In conclusion, we propose that TGFBI produced by activated T cells can inhibit their own activities in an autocrine manner and support paracrine immunosuppression via secretion from neighboring cells in inflamed and tumor tissues. Our data suggest that secreted TGFBI hinders differentiation into migratory effector (CCR7^–CD45RA^– or CCR7^–CD45RA⁺) T cells, likely contributing, along with its capacity to interfere with various integrins,20–23 28–31 to limiting T cell migration into the tumor site, and to establishing an immune-excluded (cold) TME. Consistently, our results provide a mechanistic basis for the spatial multi-omics study in human CRC specimens, which identified TGFBI as a relevant component of an immune exclusion signature linked to T cell exhaustion and poor patient outcomes.53 Consequently, TGFBI blockade may represent a promising immunotherapeutic strategy, alone or in combination with other therapies, for tumors refractory to current mICIs, including MSS-MRR CRC and HCC (cold tumors). Furthermore, the enhancement of tumor-specific CD8⁺ CTLs on TGFBI blockade in PDO models may enable the development of adaptive cell therapies using autologous tumor-specific T cells, either directly or following genetically engineering to enhance antitumor activity. Finally, the increased frequency of memory and effector phenotype (CCR7^–CD45RA^– or CCR7^–CD45RA⁺) CD4⁺ or CD8⁺ T cells following TGFBI blockade can be used as a valuable biomarker to predict immunotherapy efficacy. The limitations of our study are that a larger cohort of patients is needed to support the role of TGFBI blockade in improving antitumor responses ex vivo and to investigate if TGFBI expression is modulated following ICI therapy, and that further analyses are required to explore whether TGFBI blockade could have a synergistic effect with current ICIs (ie, anti-PD-1 or anti-PDL-1), preliminarily by using autologous PDO-T cell co-culture systems. In addition, studies are required to investigate the transcriptional and epigenetic program allowing the T cell inhibitory effects by TGFBI, and to ascertain the inhibitory mechanisms on the differentiation and function of other TGFBI⁺ immune cells including monocytes, B cells, and NK cells in tumors.

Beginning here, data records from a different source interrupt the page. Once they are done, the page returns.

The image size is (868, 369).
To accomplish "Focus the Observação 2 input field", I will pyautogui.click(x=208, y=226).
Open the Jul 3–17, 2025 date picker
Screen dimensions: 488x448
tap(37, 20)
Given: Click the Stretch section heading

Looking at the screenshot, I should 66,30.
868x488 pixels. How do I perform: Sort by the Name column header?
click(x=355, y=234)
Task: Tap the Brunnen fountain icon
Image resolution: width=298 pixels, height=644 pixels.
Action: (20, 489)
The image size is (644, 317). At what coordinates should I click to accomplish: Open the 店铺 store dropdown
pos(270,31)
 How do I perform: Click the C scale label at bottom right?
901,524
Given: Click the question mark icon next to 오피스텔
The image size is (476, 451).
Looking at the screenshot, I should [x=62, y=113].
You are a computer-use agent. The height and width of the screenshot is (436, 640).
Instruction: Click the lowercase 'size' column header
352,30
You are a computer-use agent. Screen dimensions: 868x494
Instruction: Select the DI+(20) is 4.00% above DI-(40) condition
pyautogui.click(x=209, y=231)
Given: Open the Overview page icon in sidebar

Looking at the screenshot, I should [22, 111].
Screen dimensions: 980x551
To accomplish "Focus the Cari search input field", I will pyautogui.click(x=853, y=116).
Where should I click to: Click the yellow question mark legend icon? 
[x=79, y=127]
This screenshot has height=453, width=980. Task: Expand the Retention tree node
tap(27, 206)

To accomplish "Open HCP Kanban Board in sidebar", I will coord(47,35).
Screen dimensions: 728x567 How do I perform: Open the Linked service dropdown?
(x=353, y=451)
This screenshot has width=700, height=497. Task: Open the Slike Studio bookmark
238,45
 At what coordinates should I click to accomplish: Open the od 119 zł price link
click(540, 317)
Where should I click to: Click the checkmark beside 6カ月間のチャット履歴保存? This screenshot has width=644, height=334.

Data availability statement

All data relevant to the study are included in the article or uploaded as supplementary information.

Ethics statements

Patient consent for publication

Not applicable.

Ethics approval

This study was approved by the Ethics Committee of Policlinico Umberto I for patients with CRC (study title: ‘Identificazione di nuovi bersagli immunoterapeutici e di nuovi antigeni nel carcinoma del colon-retto,’ Protocol Numbers 2065/15 and 0813/2021), the Ethics Committee of Istituto Nazionale Tumori Regina Elena for patients with HCC (Protocol Number 1137/18), and Royal Free Hospital, London (Research Ethics Committee references: 16/WA/0289, 11/WA/0077, and 11/H0720/4; RIPCOLT clinical trial number 8191). All procedures were performed in accordance with the ethical standards required by the 1975 Helsinki Declaration, and participants gave informed consent to participate before taking part.